━━━━━ MATERIAL FOR THE TASK

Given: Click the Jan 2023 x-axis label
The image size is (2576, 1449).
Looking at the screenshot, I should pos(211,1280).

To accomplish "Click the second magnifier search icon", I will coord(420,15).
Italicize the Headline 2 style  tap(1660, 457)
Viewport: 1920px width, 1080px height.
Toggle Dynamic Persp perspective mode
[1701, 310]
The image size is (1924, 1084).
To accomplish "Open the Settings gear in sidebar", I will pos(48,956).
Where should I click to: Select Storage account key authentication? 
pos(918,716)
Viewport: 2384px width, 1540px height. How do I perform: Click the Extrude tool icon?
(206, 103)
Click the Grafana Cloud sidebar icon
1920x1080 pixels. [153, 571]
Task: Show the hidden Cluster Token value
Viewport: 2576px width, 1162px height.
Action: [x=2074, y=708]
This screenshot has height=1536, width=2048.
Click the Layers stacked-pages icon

━━━━━━━━━━

# WHAT THE EXERCISE ASKS
Output an exact copy of the lines from the one holding "This screenshot has height=1536, width=2048." to the last line of the data, inclusive, and nothing beyond that range.

# OUTPUT
This screenshot has height=1536, width=2048.
Click the Layers stacked-pages icon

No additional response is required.